Enorme Auswirkungen auf die Wirtschaftlichkeit des Anstellungsverhältnisses für den Praxisinhaber kann auch die Budgetsituation haben. So gibt es beispielsweise in Niedersachsen für einen angestellten Vollzeit-Zahnarzt (= mehr als 30 Wochenstunden) kein volles Budget, sondern 70 Prozent. Je nach Konzept und Patientenstruktur der Praxis ist man mehr oder weniger schnell im Abzugsbereich. Die Umsatzbeteiligung kann sich natürlich immer nur auf die tatsächlich ausgezahlten Honorare (= HVM-Kürzung bzw. sonstige Honorarverluste berücksichtigen) beziehen. Dies sollte vorausschauend besprochen, zweifelsfrei vereinbart und in der Honorarstatistik, die der Gehaltsberechnung zugrunde liegt, abgebildet werden. Die Tabelle 1 zeigt die konkreten Euro-Beträge bei einem Fixum von 30.000 Euro pro Jahr (2.500 Euro pro Monat) und einer Honorarbeteiligung von 25 Prozent. Die entsprechend ab 120.000 Euro Jahresumsatz zu Gehaltssteigerung führt.

Vollauslastung des Angestellten ist entscheidend

Grundsätzlich sollte die Einstellung eines Zahnarztes begleitet sein von einem Maßnahmenpaket, das der schlichten Frage folgt: Wie erreichen wir möglichst schnell die Vollauslastung des neuen Kollegen? Denn: je höher die Umsätze sind, desto mehr gibt es im Interesse aller zu verteilen. Die umsichtige Fortentwicklung der Praxisstrukturen (z.B. Aufbau fachlicher Spezialisierungen, durchdachtes Terminmanagement, langfristige Behandlungsplanung, Marketingkonzept zur Steigerung des Patientenvolumens etc.) gibt dieser Zielformulierung ein wirksames Korsett. So kann es dem Angestellten auf Dauer gelingen, einen Honorarumsatz von zum Beispiel 250.000 Euro und mehr pro Jahr zu erreichen. Weil die Praxiskosten glücklicherweise nicht linear steigen und bei höheren Gehältern zusätzlich die Beitragsbemessungsgrenzen positiv greifen, bieten diese Umsatzregionen attraktive Gestaltungsspielräume. An denen der umsatzstarke Angestellte beteiligt werden kann. Beispielsweise nach folgendem Prinzip: Bis 216.000 Euro 25 Prozent. Für alles darüber: Zusätzliche zehn Prozent. Die dann entstehende Situation ist in Tabelle 2 dargestellt.

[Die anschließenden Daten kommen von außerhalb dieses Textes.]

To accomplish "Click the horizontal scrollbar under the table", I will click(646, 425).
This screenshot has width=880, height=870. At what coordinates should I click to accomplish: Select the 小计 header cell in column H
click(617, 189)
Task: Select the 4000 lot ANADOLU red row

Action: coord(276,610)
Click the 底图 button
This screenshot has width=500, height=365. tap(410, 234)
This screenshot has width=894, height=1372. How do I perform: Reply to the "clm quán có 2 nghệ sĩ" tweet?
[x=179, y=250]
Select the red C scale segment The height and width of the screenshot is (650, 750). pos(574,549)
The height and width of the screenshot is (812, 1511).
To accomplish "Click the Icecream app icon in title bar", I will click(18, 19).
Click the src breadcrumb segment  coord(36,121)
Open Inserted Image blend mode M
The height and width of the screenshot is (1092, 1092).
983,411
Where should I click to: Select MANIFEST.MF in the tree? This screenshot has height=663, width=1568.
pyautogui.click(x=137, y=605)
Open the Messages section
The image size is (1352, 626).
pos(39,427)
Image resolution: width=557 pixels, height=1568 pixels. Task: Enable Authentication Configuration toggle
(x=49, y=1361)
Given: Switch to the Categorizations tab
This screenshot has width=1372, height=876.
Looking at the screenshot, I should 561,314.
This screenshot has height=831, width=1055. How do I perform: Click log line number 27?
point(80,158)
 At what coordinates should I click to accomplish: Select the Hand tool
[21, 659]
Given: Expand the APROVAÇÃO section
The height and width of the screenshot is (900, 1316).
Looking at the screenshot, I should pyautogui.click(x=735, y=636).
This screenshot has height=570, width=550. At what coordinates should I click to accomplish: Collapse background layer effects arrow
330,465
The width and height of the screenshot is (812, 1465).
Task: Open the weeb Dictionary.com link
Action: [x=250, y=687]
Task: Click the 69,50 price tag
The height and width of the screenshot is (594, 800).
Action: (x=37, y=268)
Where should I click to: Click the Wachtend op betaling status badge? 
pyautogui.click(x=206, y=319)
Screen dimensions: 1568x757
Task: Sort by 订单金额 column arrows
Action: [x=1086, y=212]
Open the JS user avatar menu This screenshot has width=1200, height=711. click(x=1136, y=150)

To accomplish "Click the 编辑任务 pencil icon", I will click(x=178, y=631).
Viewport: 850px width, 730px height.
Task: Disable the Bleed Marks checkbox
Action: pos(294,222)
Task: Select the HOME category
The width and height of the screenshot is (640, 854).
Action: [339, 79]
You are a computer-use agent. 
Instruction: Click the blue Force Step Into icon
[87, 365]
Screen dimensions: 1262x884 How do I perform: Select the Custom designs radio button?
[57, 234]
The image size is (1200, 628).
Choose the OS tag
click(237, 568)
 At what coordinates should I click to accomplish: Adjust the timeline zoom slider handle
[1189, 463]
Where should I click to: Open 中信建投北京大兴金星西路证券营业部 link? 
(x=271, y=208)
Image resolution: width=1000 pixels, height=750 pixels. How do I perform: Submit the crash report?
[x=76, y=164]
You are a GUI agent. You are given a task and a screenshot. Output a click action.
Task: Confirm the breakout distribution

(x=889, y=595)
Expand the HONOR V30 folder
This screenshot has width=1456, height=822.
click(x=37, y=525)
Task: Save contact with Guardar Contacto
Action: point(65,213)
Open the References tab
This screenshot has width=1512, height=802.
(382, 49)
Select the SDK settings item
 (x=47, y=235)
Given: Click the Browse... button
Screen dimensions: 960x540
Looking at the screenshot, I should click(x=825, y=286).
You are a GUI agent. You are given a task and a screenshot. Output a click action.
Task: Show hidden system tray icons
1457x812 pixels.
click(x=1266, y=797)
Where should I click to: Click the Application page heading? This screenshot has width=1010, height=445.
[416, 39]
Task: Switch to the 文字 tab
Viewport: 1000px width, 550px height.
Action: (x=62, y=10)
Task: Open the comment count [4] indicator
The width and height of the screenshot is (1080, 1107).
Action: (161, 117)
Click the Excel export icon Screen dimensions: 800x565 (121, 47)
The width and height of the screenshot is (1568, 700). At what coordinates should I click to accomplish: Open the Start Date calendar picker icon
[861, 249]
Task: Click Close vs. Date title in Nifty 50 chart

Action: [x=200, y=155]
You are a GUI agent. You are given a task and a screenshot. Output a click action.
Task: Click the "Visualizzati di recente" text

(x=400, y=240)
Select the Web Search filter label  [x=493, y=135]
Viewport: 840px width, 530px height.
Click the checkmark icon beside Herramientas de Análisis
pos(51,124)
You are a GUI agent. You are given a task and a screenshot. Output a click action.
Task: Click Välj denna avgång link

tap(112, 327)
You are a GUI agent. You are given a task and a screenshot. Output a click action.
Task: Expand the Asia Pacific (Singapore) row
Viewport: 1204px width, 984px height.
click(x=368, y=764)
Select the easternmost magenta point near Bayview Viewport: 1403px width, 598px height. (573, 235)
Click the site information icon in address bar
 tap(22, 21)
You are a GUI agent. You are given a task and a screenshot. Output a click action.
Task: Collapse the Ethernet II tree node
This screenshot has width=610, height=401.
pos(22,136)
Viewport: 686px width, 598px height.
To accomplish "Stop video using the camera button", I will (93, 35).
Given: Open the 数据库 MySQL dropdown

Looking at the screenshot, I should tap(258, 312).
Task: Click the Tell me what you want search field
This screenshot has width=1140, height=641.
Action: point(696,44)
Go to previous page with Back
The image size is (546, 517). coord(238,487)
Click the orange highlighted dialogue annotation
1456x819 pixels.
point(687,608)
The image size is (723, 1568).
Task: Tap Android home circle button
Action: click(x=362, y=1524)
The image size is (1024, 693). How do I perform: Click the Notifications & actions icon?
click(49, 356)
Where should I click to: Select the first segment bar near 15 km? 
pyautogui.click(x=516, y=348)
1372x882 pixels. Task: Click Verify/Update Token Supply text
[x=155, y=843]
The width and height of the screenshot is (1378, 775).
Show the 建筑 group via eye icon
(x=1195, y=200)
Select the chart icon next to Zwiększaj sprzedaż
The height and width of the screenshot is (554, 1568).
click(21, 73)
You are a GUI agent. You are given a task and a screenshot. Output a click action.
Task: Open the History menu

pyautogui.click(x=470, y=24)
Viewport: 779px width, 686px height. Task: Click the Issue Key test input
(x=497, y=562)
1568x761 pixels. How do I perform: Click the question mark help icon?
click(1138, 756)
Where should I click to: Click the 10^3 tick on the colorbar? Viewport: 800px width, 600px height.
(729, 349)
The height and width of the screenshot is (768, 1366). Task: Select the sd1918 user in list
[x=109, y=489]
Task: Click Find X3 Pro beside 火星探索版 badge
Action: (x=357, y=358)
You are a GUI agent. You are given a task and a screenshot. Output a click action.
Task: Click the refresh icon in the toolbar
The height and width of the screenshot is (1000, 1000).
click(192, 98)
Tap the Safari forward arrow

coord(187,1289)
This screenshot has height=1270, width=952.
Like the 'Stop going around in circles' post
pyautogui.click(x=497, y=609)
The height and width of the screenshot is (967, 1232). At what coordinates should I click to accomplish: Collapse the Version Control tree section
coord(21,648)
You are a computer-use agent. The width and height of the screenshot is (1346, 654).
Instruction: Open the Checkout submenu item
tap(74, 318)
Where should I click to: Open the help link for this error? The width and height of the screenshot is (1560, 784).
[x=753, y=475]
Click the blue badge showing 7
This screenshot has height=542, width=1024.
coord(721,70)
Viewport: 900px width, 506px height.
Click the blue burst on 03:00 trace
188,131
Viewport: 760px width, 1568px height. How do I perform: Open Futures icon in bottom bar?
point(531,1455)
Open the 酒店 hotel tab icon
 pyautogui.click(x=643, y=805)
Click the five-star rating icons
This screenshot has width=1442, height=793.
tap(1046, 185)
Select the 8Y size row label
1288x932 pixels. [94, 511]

Um den breiten Blick des Angestellten für die Entwicklung der Gesamtpraxis zu stärken oder spezielle Zukunftsziele der Praxis zu befördern, sind natürlich auch andere, individuell ausgearbeitete Gehaltskomponenten denkbar. In dieser Liga ergeben sich für den engagierten Angestellten im Vergleich zum Durchschnittseinkommen selbstständiger Praxisinhaber (laut aktuellem KZBV-Jahrbuch liegt der Median bei 108.620 Euro hochinteressante Verdienstmöglichkeiten. Gleichzeitig verbleibt eine angemessene Gewinnsteigerung in der Praxis. Die genannten Prozent-Staffelungen dienen als Anhaltspunkte. Um Gehaltsverhandlungen auf ein solides Fundament zu stellen, empfiehlt sich in jedem Fall eine präzise Kalkulation mit den konkreten betriebswirtschaftlichen Rahmenbedingungen und Zielformulierungen der Arbeitgeberpraxis.